К счастью, в типографии я попал, в руки рабочего наставника Николая Павловича Венецианского. Невысокого роста, худощавый, очень подвижный, он не ходил, а почти бегал; лишь на велосипеде он ездил плавно, почти замедленно. А вот набирал тексты так, что руки мелькали как у фокусника. Ему поручили моё обучение. Удивительный был человек. Вот как он, например, верстал афиши. На большой металлический талер укладывал тяжёлую металлическую рамку, по формату афиши, затем выставлял шрифты, и большие, деревянные, и поменьше, из металла-гарта, фактически, скомпоновав афишу. Затем, посмотрев внимательно, уходил в курилку, торопливо покурив, возвращался и начинал разбирать набранное.
Значит, не понравилось. Что-то слишком крупно, навязчиво. Что-то слишком мелковато, не прочтут. Или мало «воздуха» вокруг ключевых слов, и они не бросаются в глаза, или слишком много его, и текст теряется. Он обладал тонким чувством меры графики. Чаще он разбирал отдельные строки, но, бывало, и весь набор, чтобы набрать заново.
А ведь он работал по сдельным расценкам. Казалось, набрал без ошибок, можно заключить пробельными элементами набранный текст и отдавать афишу на расценку. Но он не мог делать кое-как. Поэтому перебирал заново в ущерб своему заработку. Вот такой был рабочий.

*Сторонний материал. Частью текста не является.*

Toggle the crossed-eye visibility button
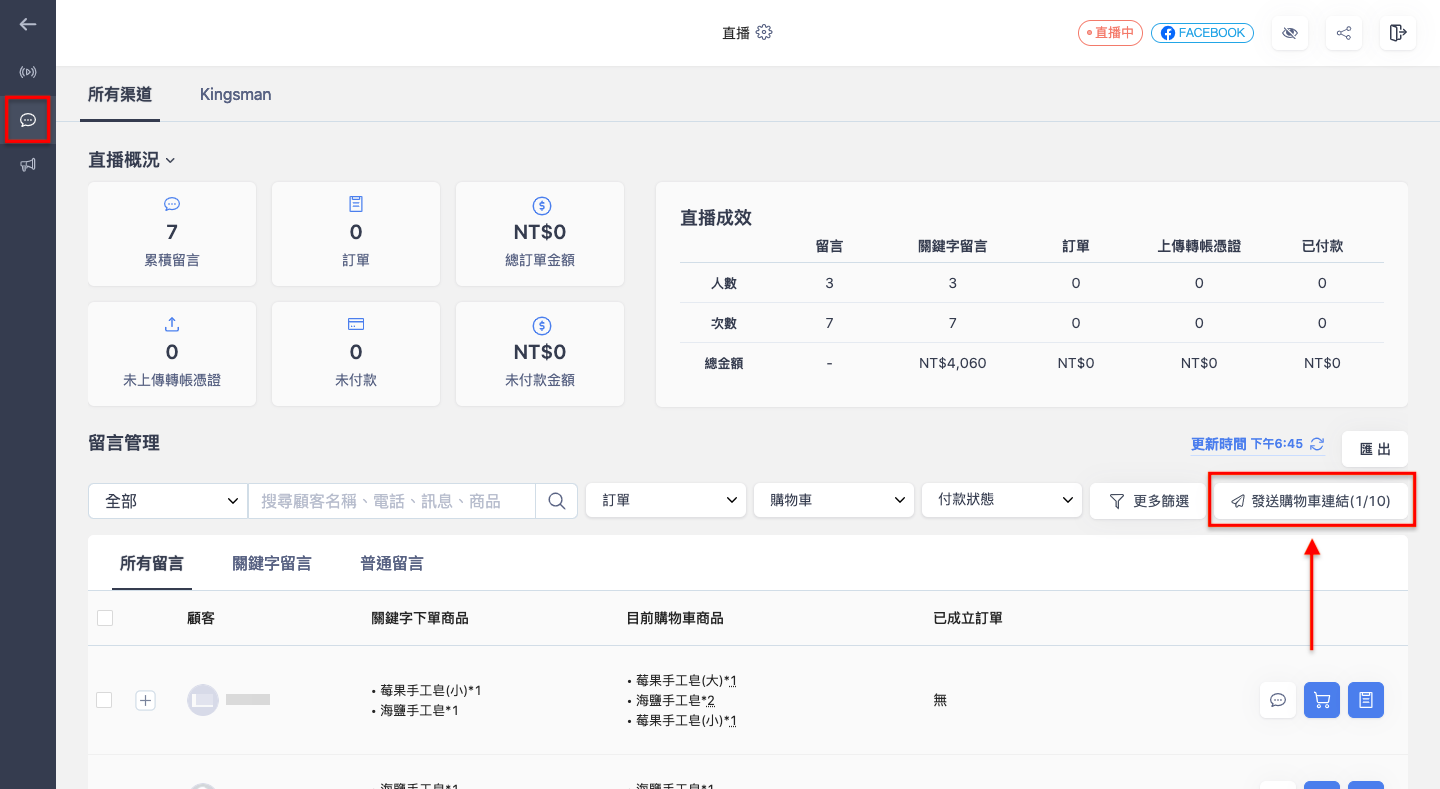This screenshot has height=789, width=1440. (1290, 33)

Глядя на него, я понял, что в полиграфии много ручных процессов, а результат в них зависит от творческого отношения. Оказывается, настоящий рабочий тоже творческая профессия.

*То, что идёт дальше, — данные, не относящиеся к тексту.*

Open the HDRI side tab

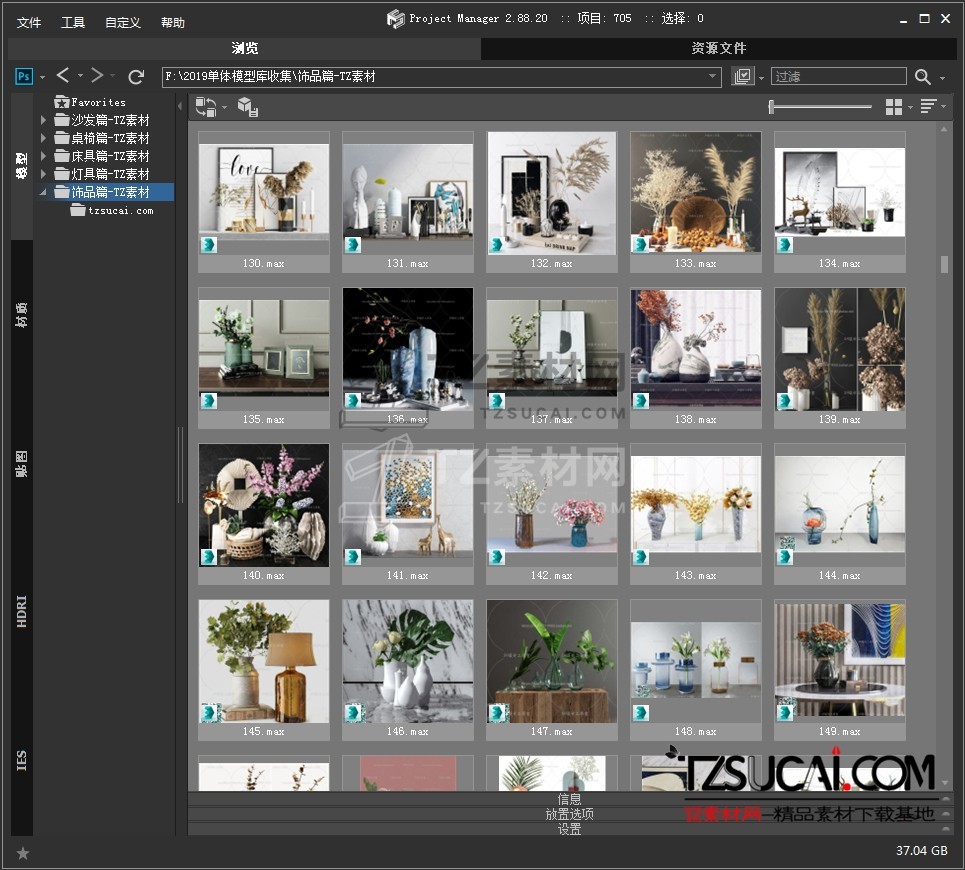22,611
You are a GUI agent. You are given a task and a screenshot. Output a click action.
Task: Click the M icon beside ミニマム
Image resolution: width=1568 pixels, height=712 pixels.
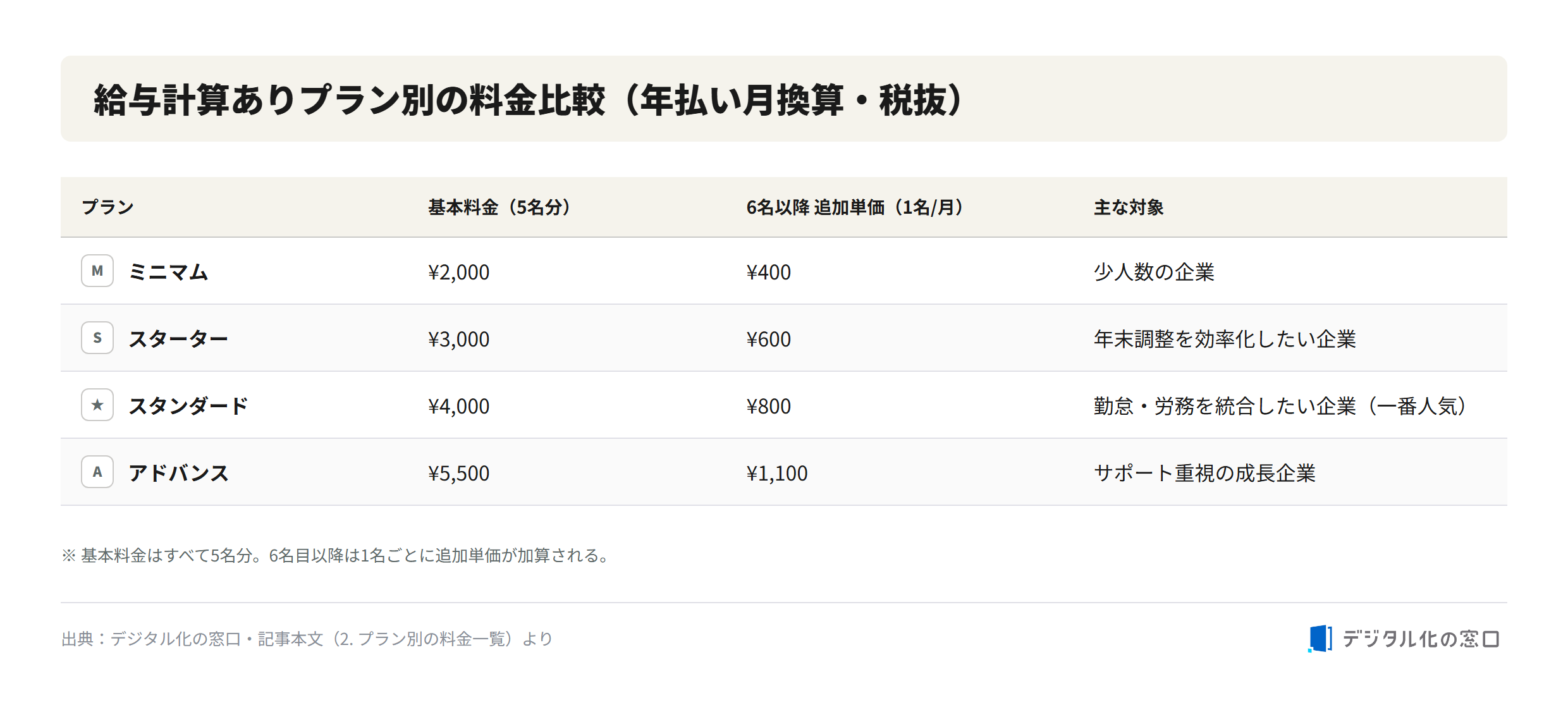(97, 271)
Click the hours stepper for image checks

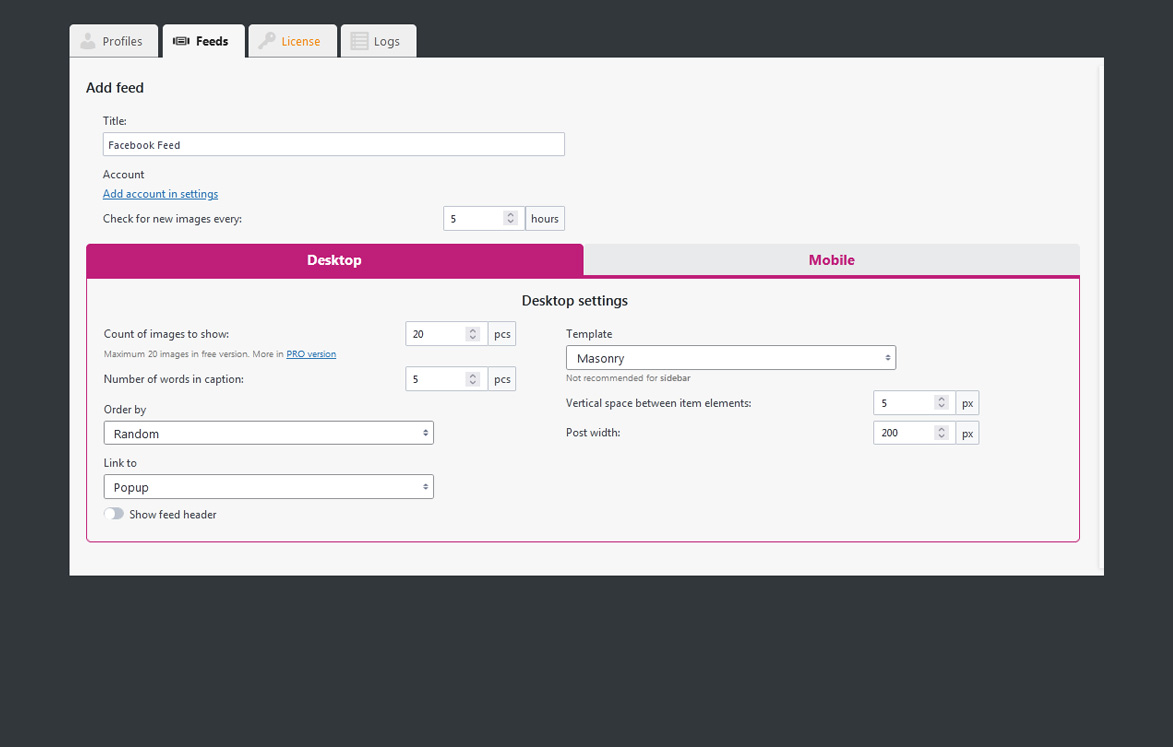pyautogui.click(x=510, y=218)
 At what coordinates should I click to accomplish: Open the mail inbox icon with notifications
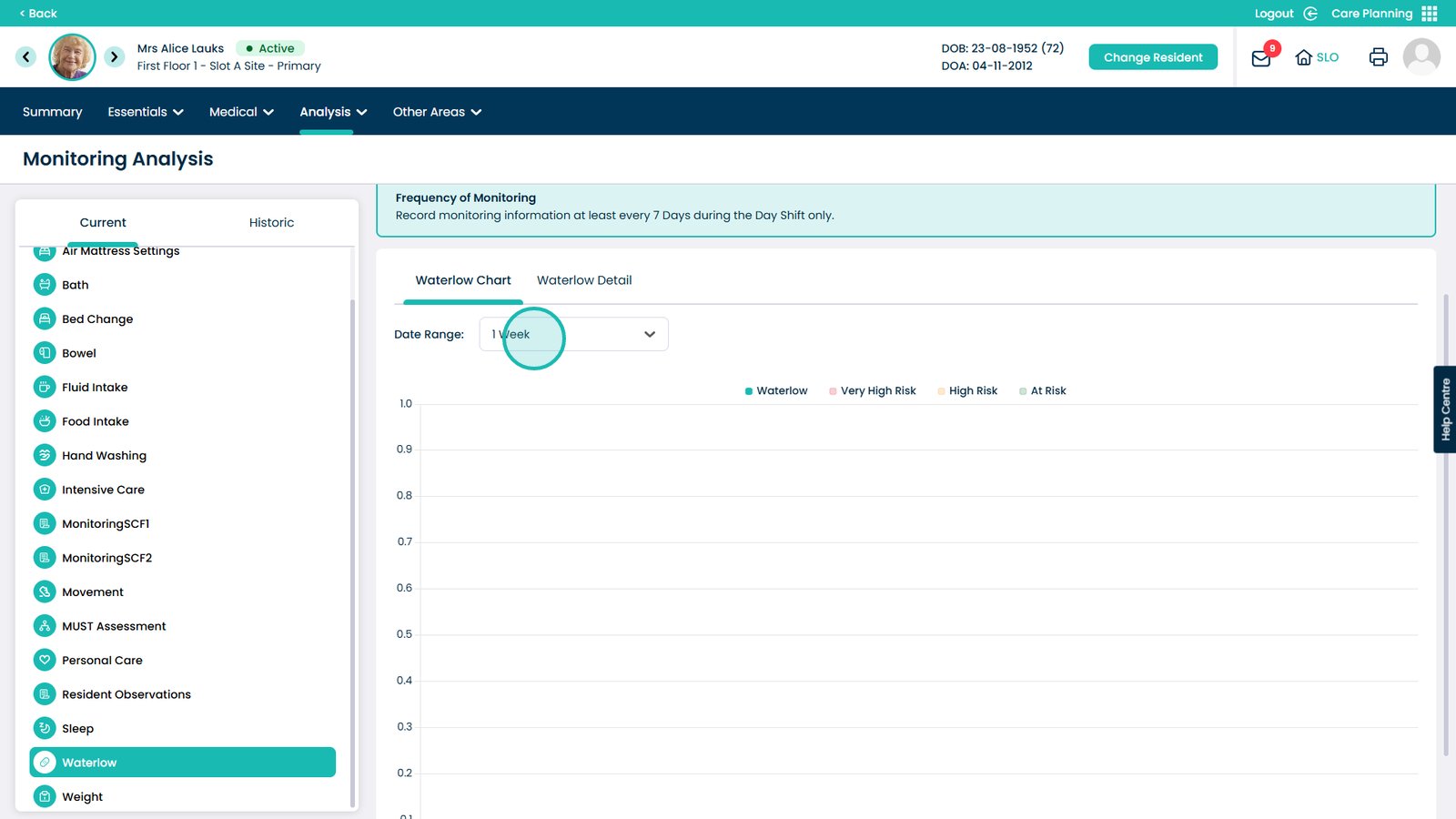pyautogui.click(x=1261, y=58)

Николай Павлович не был «белой вороной» одиночкой. По воле случая я застал старых рабочих, тех самых, что с дореволюционным стажем и традициями. Эти, уже ненужные бодрому социалистическому обществу, люди в старых, поношенных одеждах и стоптанной обуви, экономившие на посещениях парикмахерских, у которых всё хорошее было позади, обладали чувством профессиональной гордости. Был, помню, старик Антонов, братья Пальчиковы, Жмаев, Фролов и другие, бывшие давно уже на пенсии, но приходившие на день-два подработать, когда «горел» план.
В своё время они по 11 лет ходили в учениках-подмастерьях. Ощущая себя рабочими, гордились своим мастерством. Кто-то из них говорил, что может набрать текст по овалу, а то и по кругу. И они набирали порой такие необычные пригласительные билеты. Это непростая задача, ведь литеры, в проекции сверху прямоугольной формы. Кто-то, помнится, заявлял, что может набрать портрет Ленина и Сталина из линеек (речь шла о наборе силуэтов из штрихов). Вспоминали, как знакомого, Подбельского, который приглашал их придти и поработать ночь в его типографии. Платил он им хорошо, плюс к этому давал свои газеты, да «мерзавчик» водки. Одеты старые типографщики были в это время бедно, очень просто, но их речь была свободна от нецензурных слов. Обращались друг к другу по отчеству, а при посторонних по имени и отчеству. Интересно было видеть их церемонное приветствие. Встречаясь, они слегка приподнимали фуражки. Звучали приветствия – «Наше Вам с почтением» или «Наше Вам с кисточкой. Как драгоценное здоровье…».